— Problem to solve —
Could you update the rows from the first one through the line containing "coord(22,29)" by replacing "Copy link" with "Share link" and leaving everything else unchanged? Omit the pictures from your answer.

— Excerpted records —
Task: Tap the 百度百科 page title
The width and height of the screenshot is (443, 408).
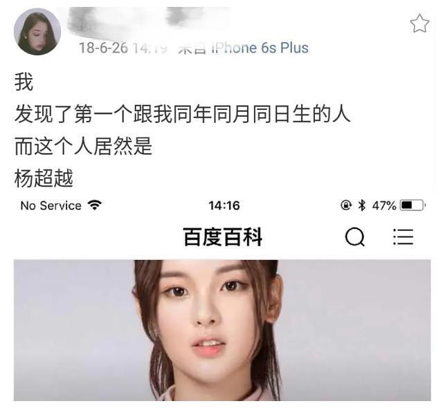Action: point(223,237)
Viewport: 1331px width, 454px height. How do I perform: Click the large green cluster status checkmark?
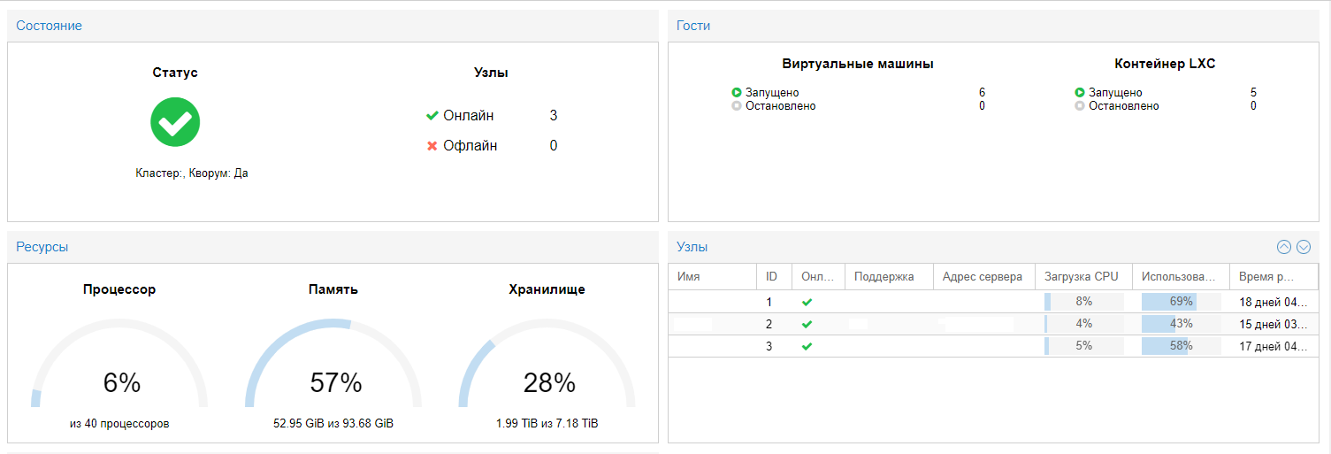click(175, 122)
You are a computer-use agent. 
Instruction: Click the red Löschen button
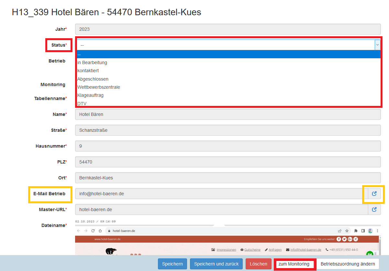258,264
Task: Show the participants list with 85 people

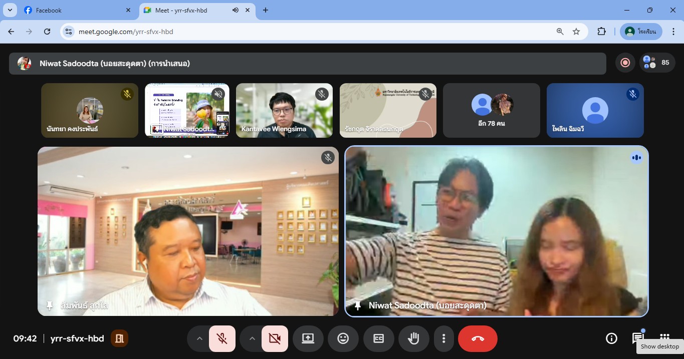Action: point(657,63)
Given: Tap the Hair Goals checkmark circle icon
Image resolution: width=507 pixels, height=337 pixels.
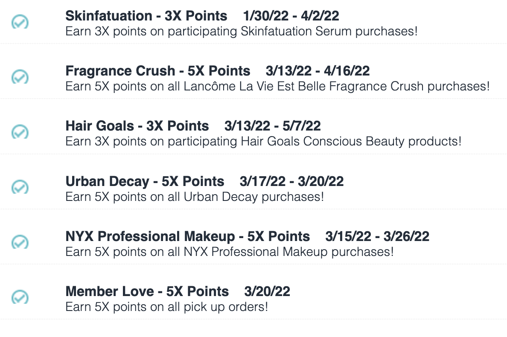Looking at the screenshot, I should pos(20,132).
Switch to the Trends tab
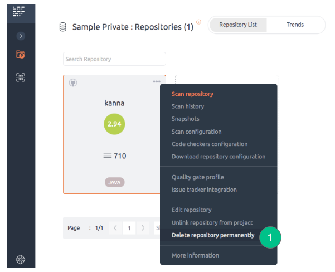 click(x=295, y=25)
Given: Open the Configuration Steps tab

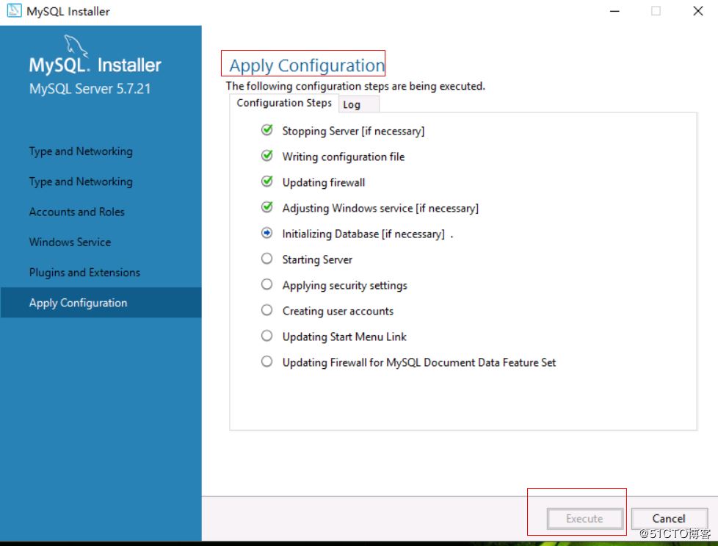Looking at the screenshot, I should (x=283, y=103).
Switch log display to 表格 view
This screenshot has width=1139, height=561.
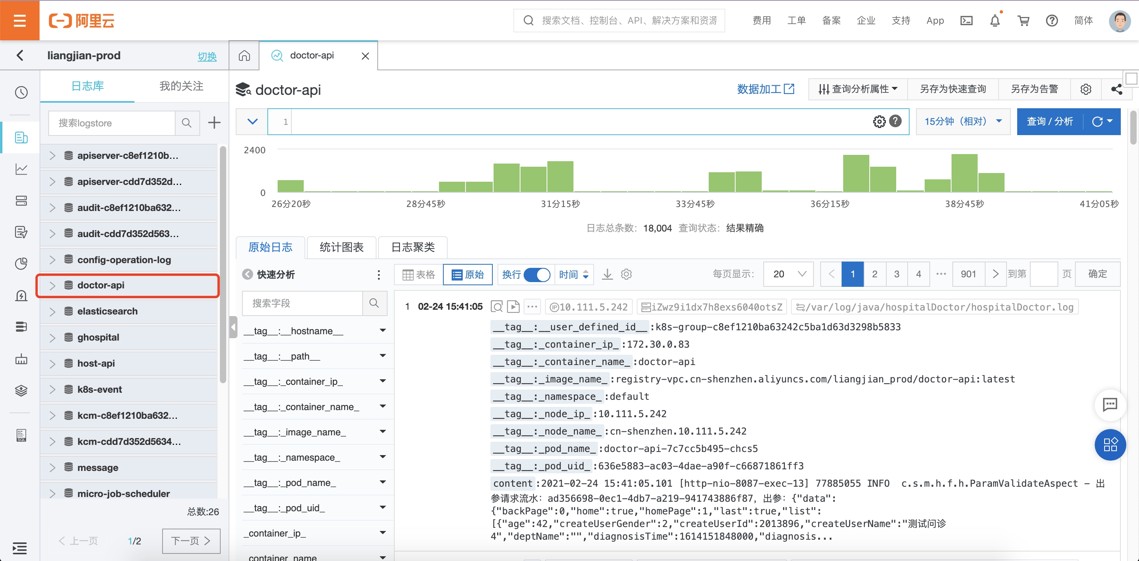pyautogui.click(x=419, y=274)
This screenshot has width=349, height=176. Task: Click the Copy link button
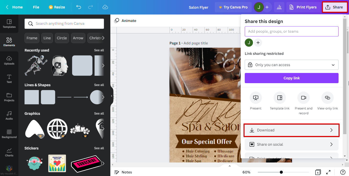click(x=292, y=78)
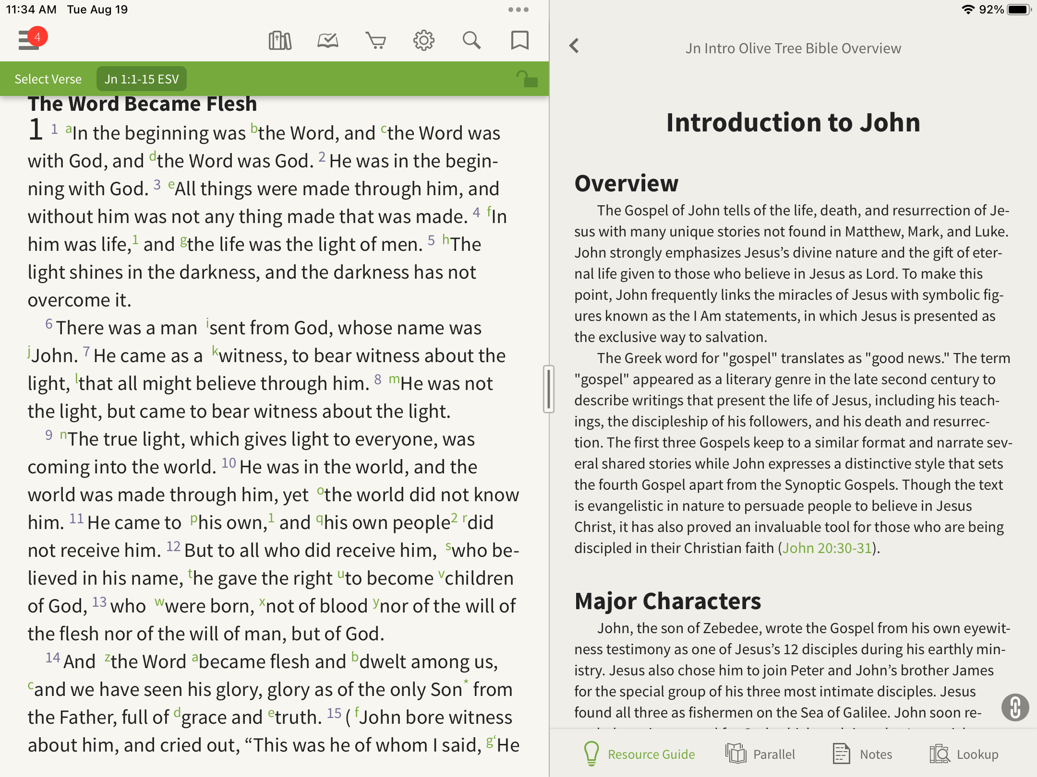Go back using the left chevron
The width and height of the screenshot is (1037, 777).
[x=574, y=46]
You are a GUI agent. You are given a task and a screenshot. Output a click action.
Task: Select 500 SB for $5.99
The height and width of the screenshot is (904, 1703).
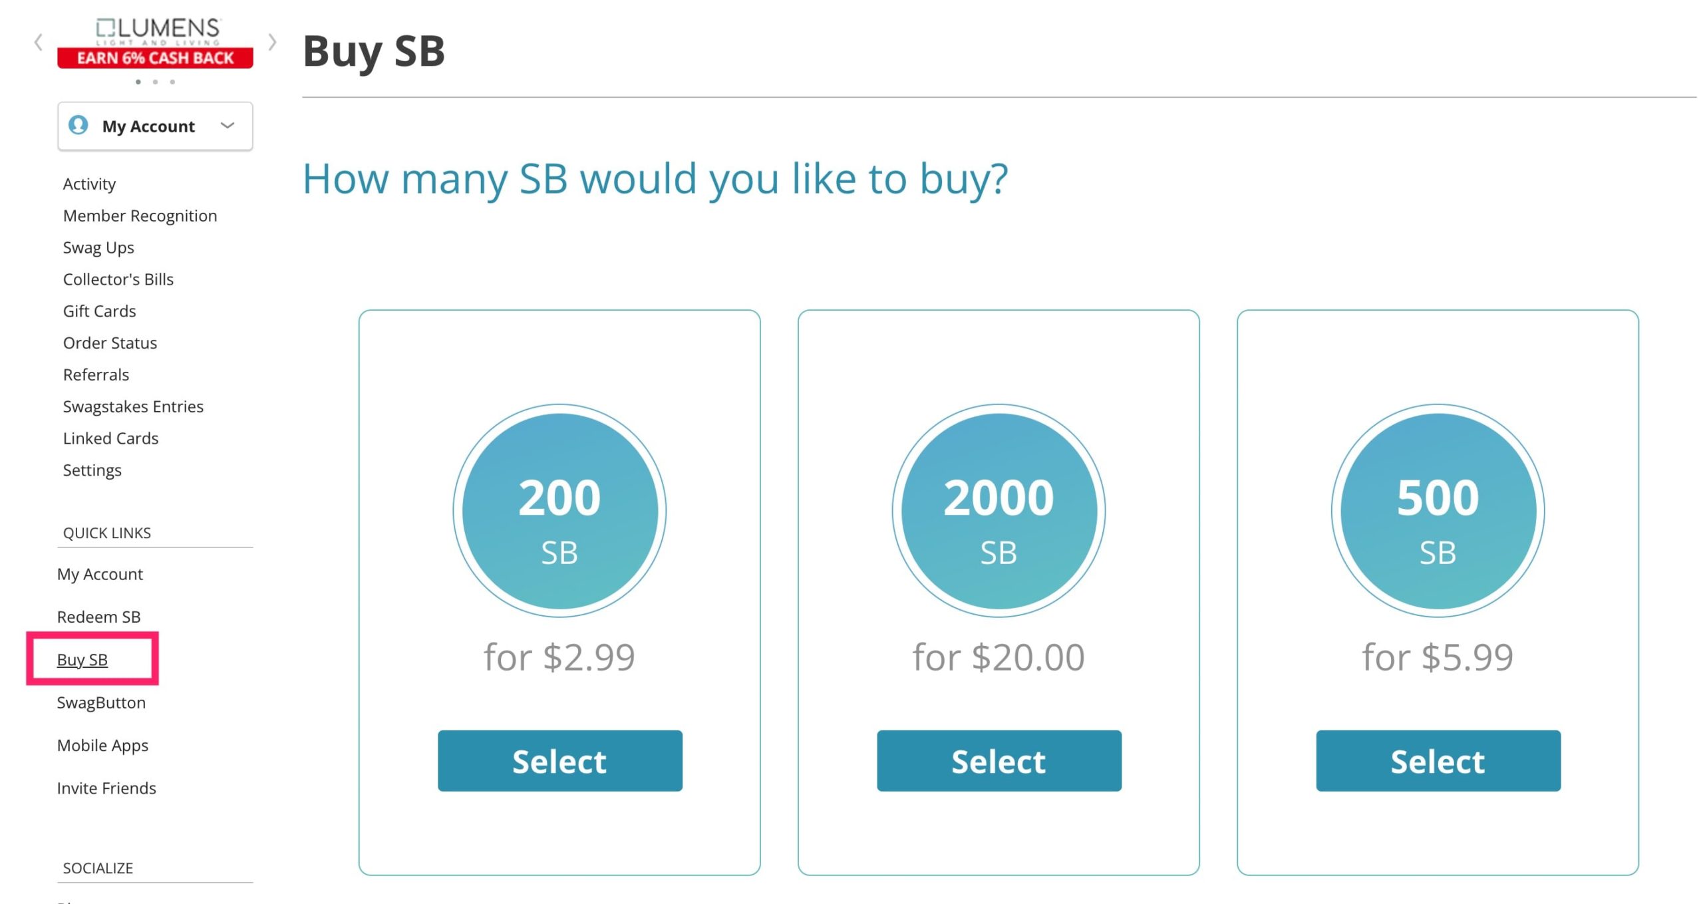1438,761
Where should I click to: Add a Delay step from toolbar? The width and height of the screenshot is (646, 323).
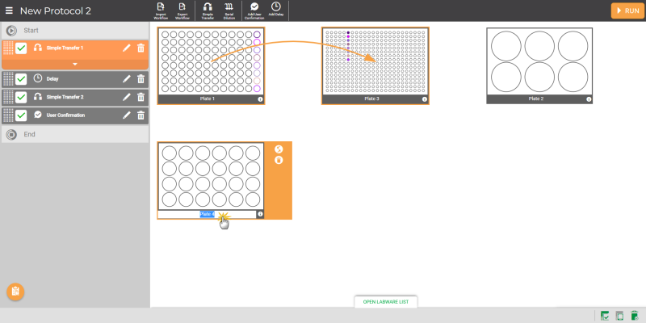276,10
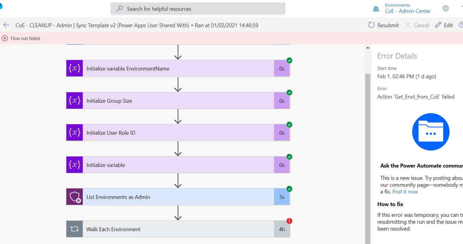Click the shield connector icon on List Environments as Admin
The height and width of the screenshot is (244, 463).
(x=74, y=197)
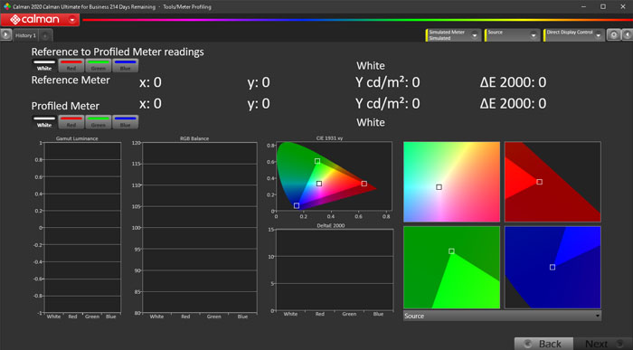Viewport: 633px width, 350px height.
Task: Add a new history tab
Action: tap(45, 36)
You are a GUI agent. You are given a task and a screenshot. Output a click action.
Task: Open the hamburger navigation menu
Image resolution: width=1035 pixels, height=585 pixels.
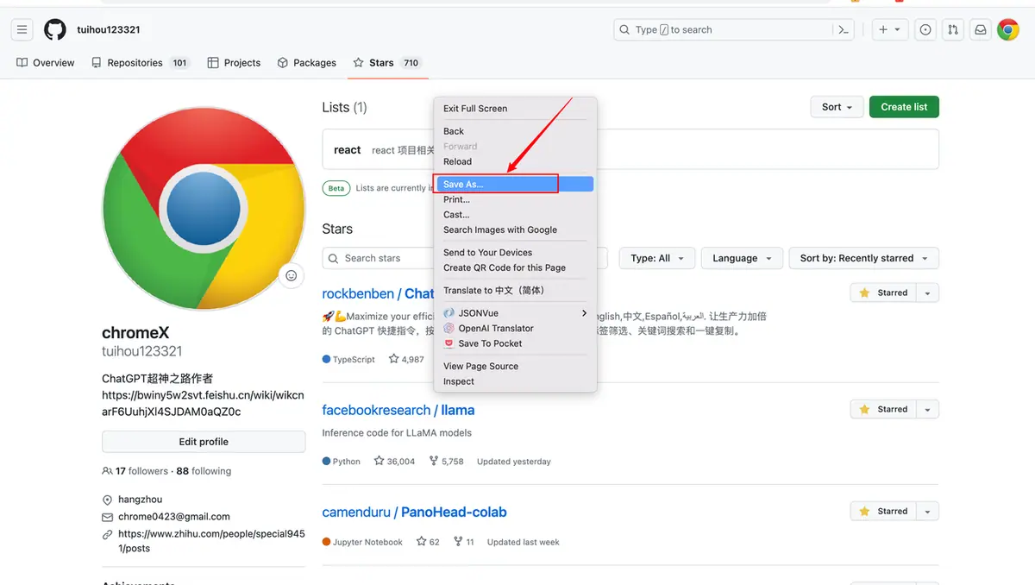coord(22,29)
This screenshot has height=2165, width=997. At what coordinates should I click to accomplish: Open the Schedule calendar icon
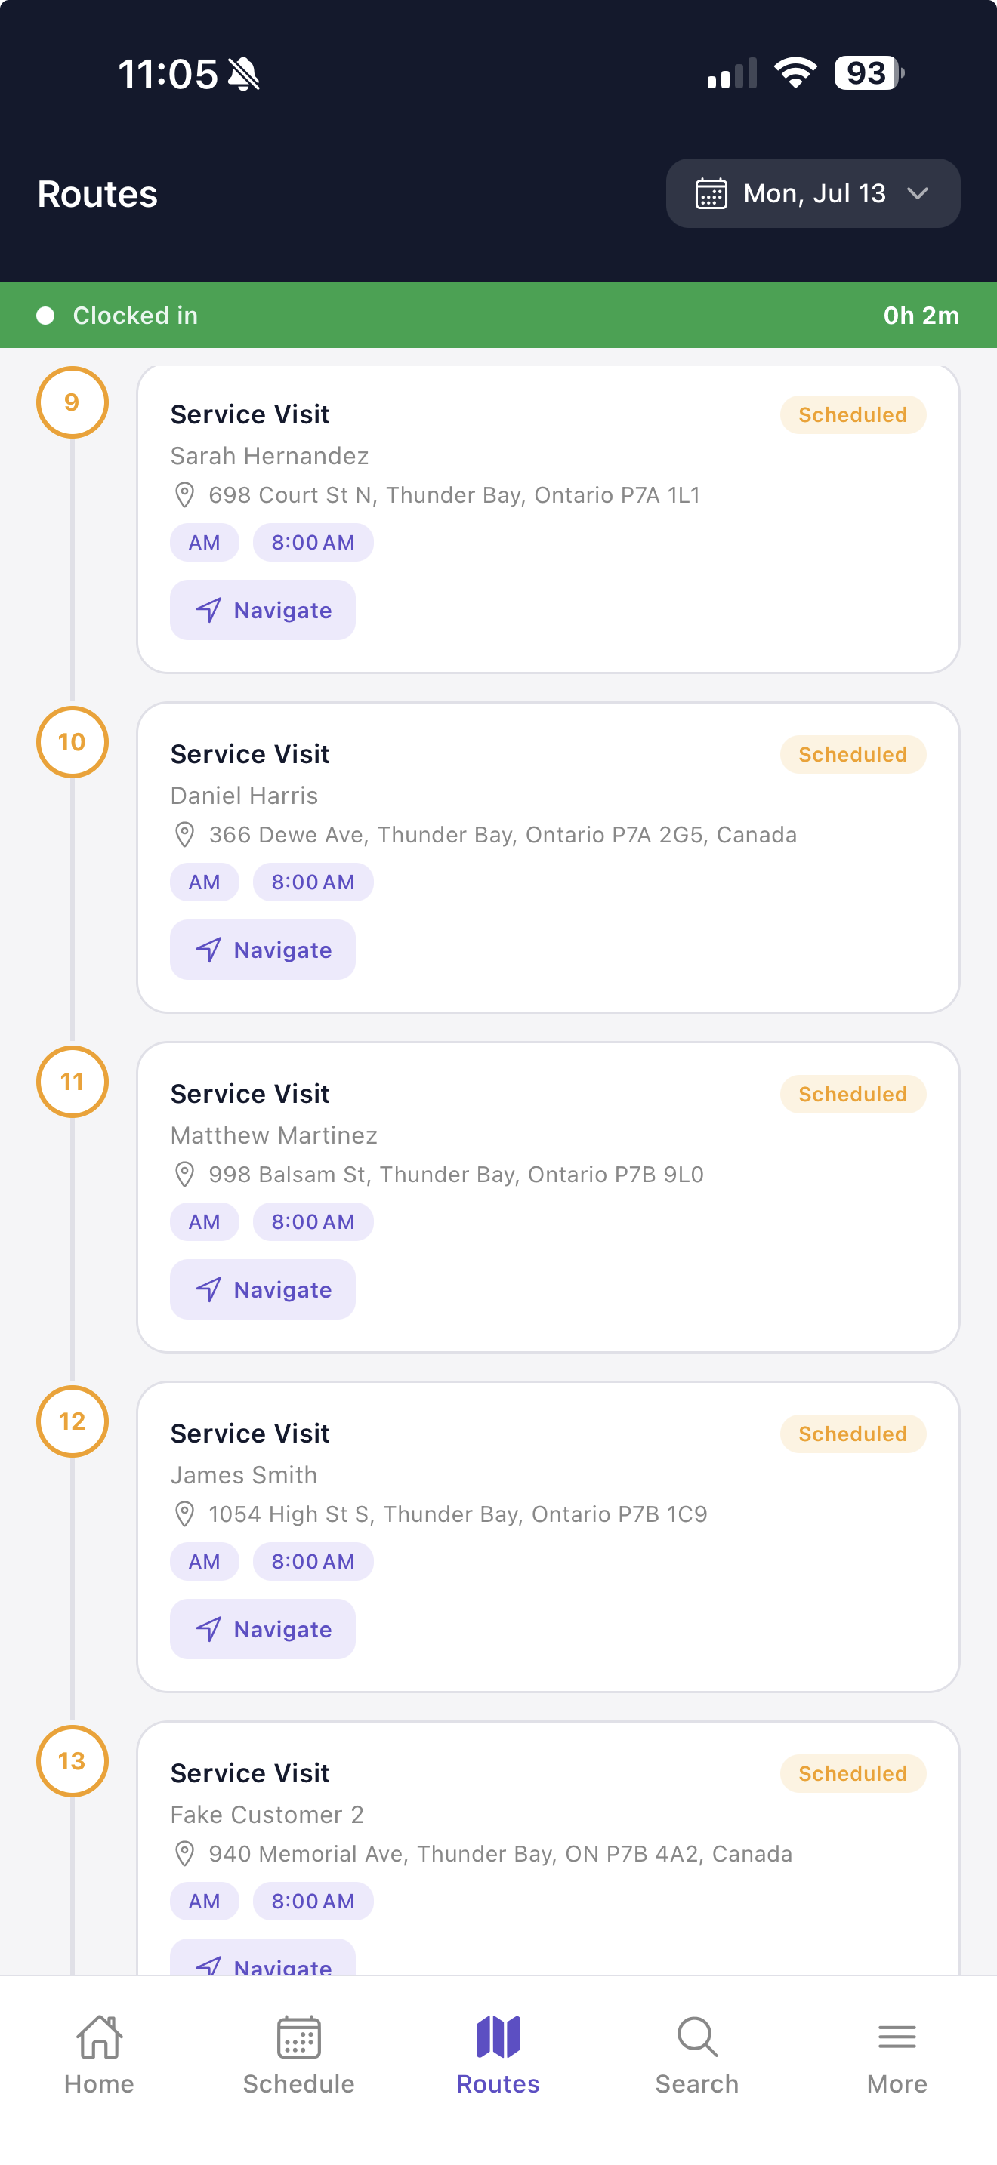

— Correct response —
Task: Tap the 百度百科 page title
The width and height of the screenshot is (443, 408).
Action: point(223,237)
Viewport: 1331px width, 454px height. How do I perform: Click the large green cluster status checkmark?
click(175, 122)
You are a computer-use agent. 
Instruction: Click the red Löschen button
258,264
Task: Show the participants list with 85 people

Action: point(657,63)
Given: Tap the Hair Goals checkmark circle icon
Image resolution: width=507 pixels, height=337 pixels.
Looking at the screenshot, I should pos(20,132).
Switch to the Trends tab
 click(x=295, y=25)
Given: Open the Configuration Steps tab

Looking at the screenshot, I should (x=283, y=103).
Switch log display to 表格 view
This screenshot has width=1139, height=561.
pyautogui.click(x=419, y=274)
This screenshot has width=349, height=176. Task: Click the Share link button
click(x=292, y=78)
Go back using the left chevron
The width and height of the screenshot is (1037, 777).
[x=574, y=46]
You are a GUI agent. You are given a task and a screenshot. Output a click action.
Task: Select 500 SB for $5.99
The height and width of the screenshot is (904, 1703).
1438,761
Where should I click to: Add a Delay step from toolbar? The width and height of the screenshot is (646, 323).
276,10
Click the shield connector icon on List Environments as Admin
The height and width of the screenshot is (244, 463).
(x=74, y=197)
Viewport: 633px width, 350px height.
Task: Add a new history tab
Action: tap(45, 36)
You are a GUI agent. You are given a task and a screenshot. Output a click action.
Task: Open the hamburger navigation menu
Image resolution: width=1035 pixels, height=585 pixels.
coord(22,29)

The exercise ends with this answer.